The Liver Cancer.jmp sample data table contains liver cancer Node Count values for 136 patients. It also includes measurements on six potentially related variables: BMI, Age, Time, Markers, Hepatitis, and Jaundice. These columns are described in Column Notes in the data table.
This example develops a prediction model for Node Count using the six predictors. Node Count is modeled using a Poisson distribution.
1. Select Help > Sample Data Library and open Liver Cancer.jmp.
2. Select Analyze > Fit Model.
3. Select Node Count from the Select Columns list and click Y.
4. Select BMI through Jaundice and click Macros > Factorial to Degree.
This adds all terms up to degree 2 (the default in the Degree box) to the model.
5. Select Validation from the Select Columns list and click Validation.
6. From the Personality list, select Generalized Regression.
7. From the Distribution list, select Poisson.
8. Click Run.
The Generalized Regression report that appears contains a Model Comparison report, a Model Launch control panel, and a Poisson Maximum Likelihood with Validation Column report. Note that the default estimation method is the Lasso.
9. Select the Adaptive box.
10. Click Go.
11. Click the red triangle next to Poisson Adaptive Lasso with Validation Column and select Select Nonzero Terms.
The Solution Path is shown in Figure 7.1. The paths for terms that have nonzero coefficients are highlighted. Think of the solution paths as moving from right to left across the plot, as the solutions shrink farther from the MLE. A number of terms have paths that shrink them to zero fairly early.

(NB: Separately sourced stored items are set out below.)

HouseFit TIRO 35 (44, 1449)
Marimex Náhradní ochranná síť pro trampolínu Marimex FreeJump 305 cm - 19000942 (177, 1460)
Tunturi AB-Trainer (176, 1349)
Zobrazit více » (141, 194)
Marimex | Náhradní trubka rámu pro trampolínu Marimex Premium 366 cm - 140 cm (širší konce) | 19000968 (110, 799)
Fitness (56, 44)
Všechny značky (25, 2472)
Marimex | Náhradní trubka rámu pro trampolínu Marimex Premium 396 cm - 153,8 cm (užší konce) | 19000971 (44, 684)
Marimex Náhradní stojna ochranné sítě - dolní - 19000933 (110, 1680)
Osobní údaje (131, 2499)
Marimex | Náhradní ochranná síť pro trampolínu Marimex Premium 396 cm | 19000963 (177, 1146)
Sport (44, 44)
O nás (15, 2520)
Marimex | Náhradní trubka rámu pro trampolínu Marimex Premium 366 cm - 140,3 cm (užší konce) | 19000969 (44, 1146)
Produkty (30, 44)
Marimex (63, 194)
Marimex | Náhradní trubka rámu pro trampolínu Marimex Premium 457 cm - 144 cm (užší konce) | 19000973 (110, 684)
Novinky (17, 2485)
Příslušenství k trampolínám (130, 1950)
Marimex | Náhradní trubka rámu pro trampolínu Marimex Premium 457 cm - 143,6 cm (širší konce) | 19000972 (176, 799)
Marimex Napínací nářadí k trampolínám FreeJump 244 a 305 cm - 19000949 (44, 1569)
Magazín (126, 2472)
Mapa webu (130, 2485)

The vertical axis in the Solution Path Plot represents the values of the parameter estimates for the standardized predictors. The vertical red line indicates their values at the optimal shrinkage, as determined by cross validation. At this point, 11 terms have nonzero coefficients. Notice that the vertical red line indicates the minimum Scaled −LogLikelihood value in the Validation set.
Figure 7.1 Solution Path for Adaptive Lasso Fit with Nonzero Terms Highlighted
The Parameter Estimates for Original Predictors report (Figure 7.2) shows the parameter estimates for the uncentered and unscaled data. The 11 terms with nonzero parameter estimates are highlighted. These include interaction effects. In the data table, all six predictor columns are selected because every predictor column appears in a term that has a nonzero coefficient.

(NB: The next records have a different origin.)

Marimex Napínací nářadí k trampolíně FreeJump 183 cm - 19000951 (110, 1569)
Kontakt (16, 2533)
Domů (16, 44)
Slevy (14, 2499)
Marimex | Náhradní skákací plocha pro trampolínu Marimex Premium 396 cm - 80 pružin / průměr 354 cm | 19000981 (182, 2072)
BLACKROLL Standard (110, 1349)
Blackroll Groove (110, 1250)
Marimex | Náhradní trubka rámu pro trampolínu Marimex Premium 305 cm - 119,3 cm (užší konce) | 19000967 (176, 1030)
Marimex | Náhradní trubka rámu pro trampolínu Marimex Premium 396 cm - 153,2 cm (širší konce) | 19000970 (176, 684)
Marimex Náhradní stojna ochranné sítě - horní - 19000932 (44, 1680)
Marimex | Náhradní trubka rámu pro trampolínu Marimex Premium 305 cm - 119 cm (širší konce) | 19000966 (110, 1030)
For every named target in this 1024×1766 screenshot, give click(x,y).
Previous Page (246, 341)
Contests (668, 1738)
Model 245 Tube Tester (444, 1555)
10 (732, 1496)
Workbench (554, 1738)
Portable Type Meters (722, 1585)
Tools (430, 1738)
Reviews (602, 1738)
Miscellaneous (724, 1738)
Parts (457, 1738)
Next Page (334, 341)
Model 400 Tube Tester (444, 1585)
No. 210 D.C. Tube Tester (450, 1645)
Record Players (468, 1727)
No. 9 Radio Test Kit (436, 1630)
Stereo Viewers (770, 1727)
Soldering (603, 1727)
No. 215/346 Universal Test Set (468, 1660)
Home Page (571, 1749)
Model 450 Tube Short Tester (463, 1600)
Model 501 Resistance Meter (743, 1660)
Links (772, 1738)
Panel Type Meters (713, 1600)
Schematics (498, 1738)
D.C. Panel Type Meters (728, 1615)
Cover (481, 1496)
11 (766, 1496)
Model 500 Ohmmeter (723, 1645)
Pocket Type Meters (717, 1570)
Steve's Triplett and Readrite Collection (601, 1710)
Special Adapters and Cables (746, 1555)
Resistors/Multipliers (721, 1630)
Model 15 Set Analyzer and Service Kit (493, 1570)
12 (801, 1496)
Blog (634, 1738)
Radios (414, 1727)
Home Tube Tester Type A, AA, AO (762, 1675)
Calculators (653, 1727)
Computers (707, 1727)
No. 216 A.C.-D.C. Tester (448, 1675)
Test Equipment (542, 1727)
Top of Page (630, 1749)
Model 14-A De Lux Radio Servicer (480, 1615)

In the Effect Tests report, the 10 effects with zero coefficient estimates are designated as Removed. The Effect Tests report indicates that only one effect is significant at the 0.05 level: the Age*Markers interaction.
12. Click the row for (Age - 56.3994)*Markers[0-1] in the Parameter Estimates for Original Predictors report.
This action highlights that effect’s path in the Solution Path Plot and selects the columns Age and Markers in the data table.
Figure 7.2 Parameter Estimates Report with Nonzero Terms Highlighted
13. Click the red triangle next to Poisson Adaptive Lasso with Validation Column and select Save Columns > Save Prediction Formula and Save Columns > Save Variance Formula.
Two columns are added to the data table: Node Count Prediction Formula and Node Count Variance.
14. In the data table, right-click either column heading and select Formula to view the formula. Alternatively, click the plus sign to the right of the column name in the Columns panel.
The prediction formula in the Save Prediction Formula column applies the exponential function to the estimated linear part of the model. The prediction variance formula in Node Count Variance is given by the identical formula, because the variance of a Poisson distribution is equal to its mean.